### Given exercise
In the records below, take the lines starting with the line containing "Task: Open the info inspector icon" and going on through the line containing "Open the video", and turn them into a JSON list of strings with one string per line. Leave out any blank lines.

### Exercise material
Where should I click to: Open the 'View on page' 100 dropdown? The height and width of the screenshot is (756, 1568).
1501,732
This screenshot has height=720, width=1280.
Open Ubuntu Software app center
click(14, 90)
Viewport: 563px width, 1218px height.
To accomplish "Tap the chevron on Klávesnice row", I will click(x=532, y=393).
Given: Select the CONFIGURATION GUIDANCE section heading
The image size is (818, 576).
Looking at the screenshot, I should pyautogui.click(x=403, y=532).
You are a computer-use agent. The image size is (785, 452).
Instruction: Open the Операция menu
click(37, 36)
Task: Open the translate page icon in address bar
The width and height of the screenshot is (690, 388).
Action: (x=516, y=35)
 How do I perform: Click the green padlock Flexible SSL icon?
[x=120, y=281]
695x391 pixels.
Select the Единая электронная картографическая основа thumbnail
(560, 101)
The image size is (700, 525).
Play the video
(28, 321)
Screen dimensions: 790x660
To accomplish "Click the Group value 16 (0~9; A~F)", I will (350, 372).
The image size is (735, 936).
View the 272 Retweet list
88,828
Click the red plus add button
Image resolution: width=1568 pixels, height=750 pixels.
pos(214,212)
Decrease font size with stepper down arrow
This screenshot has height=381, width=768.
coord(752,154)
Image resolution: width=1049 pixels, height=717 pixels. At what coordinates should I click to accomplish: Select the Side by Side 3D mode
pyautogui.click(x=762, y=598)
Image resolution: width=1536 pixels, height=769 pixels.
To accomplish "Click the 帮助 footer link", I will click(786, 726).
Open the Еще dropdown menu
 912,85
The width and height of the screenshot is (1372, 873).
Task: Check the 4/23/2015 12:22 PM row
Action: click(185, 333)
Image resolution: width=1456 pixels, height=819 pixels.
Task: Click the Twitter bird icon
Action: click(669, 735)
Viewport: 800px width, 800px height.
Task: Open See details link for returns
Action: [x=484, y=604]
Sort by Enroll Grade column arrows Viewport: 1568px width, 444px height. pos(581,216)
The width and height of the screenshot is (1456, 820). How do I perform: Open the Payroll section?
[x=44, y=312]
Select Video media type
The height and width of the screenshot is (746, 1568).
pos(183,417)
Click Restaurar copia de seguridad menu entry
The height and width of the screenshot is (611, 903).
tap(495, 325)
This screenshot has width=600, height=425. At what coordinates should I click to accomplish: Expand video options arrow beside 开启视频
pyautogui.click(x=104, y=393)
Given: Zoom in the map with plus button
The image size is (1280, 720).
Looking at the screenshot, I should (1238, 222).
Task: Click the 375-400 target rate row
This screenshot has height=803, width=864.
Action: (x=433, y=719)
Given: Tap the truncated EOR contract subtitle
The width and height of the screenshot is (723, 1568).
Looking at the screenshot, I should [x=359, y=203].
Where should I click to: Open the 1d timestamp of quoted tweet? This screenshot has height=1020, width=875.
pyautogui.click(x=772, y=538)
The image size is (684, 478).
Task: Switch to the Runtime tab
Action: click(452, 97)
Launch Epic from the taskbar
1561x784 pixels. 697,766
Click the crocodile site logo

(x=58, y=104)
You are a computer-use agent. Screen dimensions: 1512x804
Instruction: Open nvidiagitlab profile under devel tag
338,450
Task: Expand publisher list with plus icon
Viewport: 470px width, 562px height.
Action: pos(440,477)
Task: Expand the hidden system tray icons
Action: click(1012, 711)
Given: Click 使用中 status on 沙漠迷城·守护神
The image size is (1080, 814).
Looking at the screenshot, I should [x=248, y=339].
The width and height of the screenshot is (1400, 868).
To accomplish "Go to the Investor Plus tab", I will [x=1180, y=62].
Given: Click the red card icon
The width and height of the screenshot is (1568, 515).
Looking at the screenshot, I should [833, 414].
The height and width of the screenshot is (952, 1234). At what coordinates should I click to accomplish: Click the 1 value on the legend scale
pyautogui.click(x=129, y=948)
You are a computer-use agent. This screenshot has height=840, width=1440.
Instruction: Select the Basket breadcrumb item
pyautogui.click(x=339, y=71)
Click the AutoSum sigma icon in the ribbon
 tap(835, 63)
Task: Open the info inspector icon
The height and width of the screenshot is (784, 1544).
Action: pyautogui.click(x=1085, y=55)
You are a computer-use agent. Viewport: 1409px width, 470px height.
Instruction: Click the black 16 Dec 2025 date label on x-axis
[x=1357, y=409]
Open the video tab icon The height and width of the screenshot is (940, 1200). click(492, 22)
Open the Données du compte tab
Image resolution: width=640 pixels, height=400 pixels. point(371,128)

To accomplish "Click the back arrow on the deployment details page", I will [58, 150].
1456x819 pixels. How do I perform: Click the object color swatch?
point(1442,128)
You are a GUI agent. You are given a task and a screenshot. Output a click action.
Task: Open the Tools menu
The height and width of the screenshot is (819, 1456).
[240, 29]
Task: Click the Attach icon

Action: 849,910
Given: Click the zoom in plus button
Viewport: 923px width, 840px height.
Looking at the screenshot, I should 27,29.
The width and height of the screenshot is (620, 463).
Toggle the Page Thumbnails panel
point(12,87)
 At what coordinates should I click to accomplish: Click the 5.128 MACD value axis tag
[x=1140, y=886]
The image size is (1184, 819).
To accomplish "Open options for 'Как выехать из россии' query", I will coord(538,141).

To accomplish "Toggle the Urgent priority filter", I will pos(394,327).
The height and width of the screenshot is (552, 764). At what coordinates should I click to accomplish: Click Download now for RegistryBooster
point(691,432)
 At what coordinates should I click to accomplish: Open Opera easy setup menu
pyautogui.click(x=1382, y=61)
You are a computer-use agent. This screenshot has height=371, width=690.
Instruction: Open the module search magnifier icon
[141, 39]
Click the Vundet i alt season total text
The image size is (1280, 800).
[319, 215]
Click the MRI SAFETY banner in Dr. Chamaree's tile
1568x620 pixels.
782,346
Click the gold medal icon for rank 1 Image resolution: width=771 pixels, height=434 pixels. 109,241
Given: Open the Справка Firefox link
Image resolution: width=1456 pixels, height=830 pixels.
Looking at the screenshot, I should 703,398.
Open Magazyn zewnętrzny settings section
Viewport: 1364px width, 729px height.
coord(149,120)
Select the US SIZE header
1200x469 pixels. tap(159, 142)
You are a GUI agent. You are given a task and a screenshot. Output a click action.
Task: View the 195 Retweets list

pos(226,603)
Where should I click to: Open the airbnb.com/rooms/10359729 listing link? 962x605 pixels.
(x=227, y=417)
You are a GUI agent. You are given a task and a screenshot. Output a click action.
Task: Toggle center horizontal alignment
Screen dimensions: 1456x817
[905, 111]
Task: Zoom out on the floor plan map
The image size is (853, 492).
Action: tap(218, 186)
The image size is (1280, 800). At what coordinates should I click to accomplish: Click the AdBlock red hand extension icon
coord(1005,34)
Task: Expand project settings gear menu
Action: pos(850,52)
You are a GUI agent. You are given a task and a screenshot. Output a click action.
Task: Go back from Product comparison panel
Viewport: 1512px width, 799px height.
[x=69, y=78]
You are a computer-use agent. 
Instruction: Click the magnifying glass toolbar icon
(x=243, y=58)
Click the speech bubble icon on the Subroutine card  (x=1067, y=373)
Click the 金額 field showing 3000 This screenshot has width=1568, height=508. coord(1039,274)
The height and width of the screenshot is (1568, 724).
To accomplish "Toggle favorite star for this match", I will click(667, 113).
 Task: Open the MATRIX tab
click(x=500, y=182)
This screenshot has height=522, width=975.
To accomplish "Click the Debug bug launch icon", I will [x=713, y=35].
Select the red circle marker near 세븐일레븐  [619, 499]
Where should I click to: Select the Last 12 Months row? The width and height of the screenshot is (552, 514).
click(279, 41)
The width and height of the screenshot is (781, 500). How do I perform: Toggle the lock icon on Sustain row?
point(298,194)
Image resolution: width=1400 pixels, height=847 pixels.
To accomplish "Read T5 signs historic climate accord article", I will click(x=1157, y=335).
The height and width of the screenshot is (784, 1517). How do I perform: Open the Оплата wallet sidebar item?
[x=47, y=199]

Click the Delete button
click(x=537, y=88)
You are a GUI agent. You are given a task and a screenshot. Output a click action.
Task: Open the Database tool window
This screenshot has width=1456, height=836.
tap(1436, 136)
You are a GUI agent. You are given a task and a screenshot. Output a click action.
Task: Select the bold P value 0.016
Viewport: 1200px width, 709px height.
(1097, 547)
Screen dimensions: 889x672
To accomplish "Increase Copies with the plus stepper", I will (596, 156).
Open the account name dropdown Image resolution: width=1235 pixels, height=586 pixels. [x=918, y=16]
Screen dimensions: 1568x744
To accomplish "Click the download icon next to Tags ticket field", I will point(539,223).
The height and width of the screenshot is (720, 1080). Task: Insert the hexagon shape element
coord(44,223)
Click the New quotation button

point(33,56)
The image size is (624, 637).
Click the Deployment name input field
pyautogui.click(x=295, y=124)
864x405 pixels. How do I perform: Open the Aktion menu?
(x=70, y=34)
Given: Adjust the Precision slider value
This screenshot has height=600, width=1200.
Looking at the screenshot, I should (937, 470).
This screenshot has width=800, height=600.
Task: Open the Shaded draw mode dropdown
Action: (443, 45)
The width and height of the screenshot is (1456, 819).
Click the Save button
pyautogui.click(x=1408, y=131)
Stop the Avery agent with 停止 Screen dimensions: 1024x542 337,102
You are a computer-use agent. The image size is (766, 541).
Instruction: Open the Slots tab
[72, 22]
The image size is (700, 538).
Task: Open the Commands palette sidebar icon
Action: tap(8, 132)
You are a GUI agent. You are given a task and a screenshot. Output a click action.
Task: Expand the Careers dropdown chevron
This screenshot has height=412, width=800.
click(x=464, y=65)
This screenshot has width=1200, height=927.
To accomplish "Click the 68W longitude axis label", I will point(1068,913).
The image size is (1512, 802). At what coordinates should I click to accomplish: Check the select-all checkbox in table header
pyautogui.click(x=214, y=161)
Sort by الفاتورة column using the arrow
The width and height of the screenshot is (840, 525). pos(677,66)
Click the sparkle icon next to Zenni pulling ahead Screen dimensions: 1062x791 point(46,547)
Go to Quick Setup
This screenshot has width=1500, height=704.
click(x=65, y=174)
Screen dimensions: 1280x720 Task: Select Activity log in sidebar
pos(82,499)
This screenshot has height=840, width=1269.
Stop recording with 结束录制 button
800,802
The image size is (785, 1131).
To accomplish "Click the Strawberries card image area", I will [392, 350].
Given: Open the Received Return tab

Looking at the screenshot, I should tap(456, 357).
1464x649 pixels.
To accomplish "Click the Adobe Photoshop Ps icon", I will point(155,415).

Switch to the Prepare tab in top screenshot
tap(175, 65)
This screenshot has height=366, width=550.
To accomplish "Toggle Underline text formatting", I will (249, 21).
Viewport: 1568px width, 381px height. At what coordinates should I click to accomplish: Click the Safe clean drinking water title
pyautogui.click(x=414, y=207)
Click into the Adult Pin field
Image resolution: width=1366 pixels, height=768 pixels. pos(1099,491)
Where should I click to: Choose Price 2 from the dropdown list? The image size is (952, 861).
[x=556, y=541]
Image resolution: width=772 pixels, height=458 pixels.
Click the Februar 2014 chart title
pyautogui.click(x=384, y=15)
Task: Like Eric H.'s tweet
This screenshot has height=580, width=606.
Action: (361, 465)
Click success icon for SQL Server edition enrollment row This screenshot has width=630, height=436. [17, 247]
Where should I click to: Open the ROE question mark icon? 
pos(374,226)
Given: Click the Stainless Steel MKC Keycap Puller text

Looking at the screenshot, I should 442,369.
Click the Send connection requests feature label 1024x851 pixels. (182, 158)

### Solution to this problem
[
  "Task: Open the info inspector icon",
  "The height and width of the screenshot is (784, 1544).",
  "Action: pyautogui.click(x=1085, y=55)",
  "You are a computer-use agent. Viewport: 1409px width, 470px height.",
  "Instruction: Click the black 16 Dec 2025 date label on x-axis",
  "[x=1357, y=409]",
  "Open the video tab icon The height and width of the screenshot is (940, 1200). click(492, 22)"
]